Another set of social protection schemes seek to assist the poor and hardcore poor by providing access to food at below market rates. In this respect, the Government of Malaysia subsidizes a list of 12 essential items, including wheat flour, chicken, cooking oil and bread; establishes price controls to some food items during festive seasons; and has created a number of 1Malaysia initiatives, including the 1 Malaysia Stores (Kedai Rakyat), which aim to provide access to wide range of basic foods (predominantly those with long shelf-lives rather than fresh produce) at a reduced price. In addition, the Price Uniformity Programme, renewed under the 2014 Federal Budget, endeavors to ensure that the costs of essential food items are the same in rural and urban Malaysia as well as East and West Malaysia by subsidizing the transportation costs for these items.

Finally, a number of programmes provide access to income, cash transfers or transfers in kind that assist individuals and families in meeting basic needs. The federal government’s BR1M programme, for example, provides individual cash transfers to families on an ad hoc basis, not exceeding one transfer per year. Similarly, the KAR1SMA programme provides social assistance, in the form of financial assistance, access to services at state institutions, community assistance and counseling, to benefit children, senior citizens, the disabled (OKU), police and army widows. The Federal Welfare Assistance scheme, which covers peninsular Malaysia, provides additional financial assistance to individuals or families in financial distress for a limited period of time or for the period required to help them gain financial self-sufficiency.

While the Special Rapporteur welcomes the efforts by all levels of government to ensure access to an adequate standard of living and access to adequate food, two concerns arose from consultations held during the visit.

First, community members from Sabah, Sarawak and peninsular Malaysia, with whom the Special Rapporteur met, regretted the extremely limited availability of the 1Malaysia initiatives and as a result their limited impact on alleviating the high cost burden of purchasing food for the poor. Similarly, individuals from rural and remote communities indicated that even with the Price Uniformity Programme the costs of goods in rural areas in Sabah and Sarawak still remained above that in urban areas and peninsular Malaysia.

Second, the Special Rapporteur was struck by the ad hoc manner in which many of the social protection schemes in Malaysia are instituted, their generally limited reach, and the lack of legal protection afforded under the schemes. He therefore welcomes plans to develop a comprehensive social safety net, integrating and coordinating the various efforts of different ministries into one coherent policy, and to introduce a rights based approach to social protection. It is time to redefine as legal entitlements benefits that have traditionally been seen as voluntary handouts from States, in the spirit of International Labour Organization (ILO) Recommendation No. 202 concerning national floors of social protection. The institutionalization of social protection schemes, following this rights-based approach, facilitates decentralized monitoring of their implementation and boarder accountability.
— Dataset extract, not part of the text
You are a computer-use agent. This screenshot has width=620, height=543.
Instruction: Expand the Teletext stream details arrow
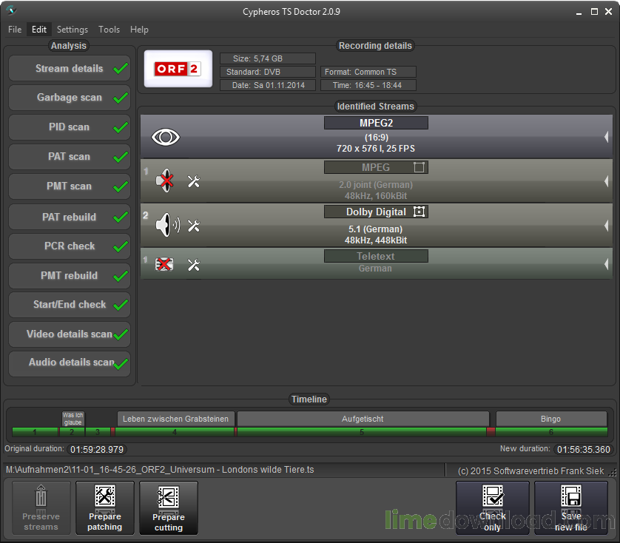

It thus acts as a safeguard against elite capture, corruption, political clientelism or discrimination.

VII. The rights of indigenous peoples

The indigenous peoples in Malaysia comprise the Orang Asli, in Peninsular Malaysia, and around 100 ethnic and sub-ethnic groups in Eastern Malaysia. The Orang Asli number some 178,000 people, about 0.6 per cent of the population. While there is a lack of specific statistics on the situation of individual ethnic groups in Sabah and Sarawak, it is generally recognized that these indigenous rural communities are among the poorest and most vulnerable groups in the country.

At the heart of the recognition of the rights of indigenous peoples in international law, is the idea that indigenous peoples have a right to make decisions about their future as a people and should not face forced assimilation: they have a right to make decisions regarding their development path. It is this dimension, closely linked to the right of indigenous peoples to give their free, prior and informed consent to any change to their lands and territories that has proven the most contentious in Malaysia.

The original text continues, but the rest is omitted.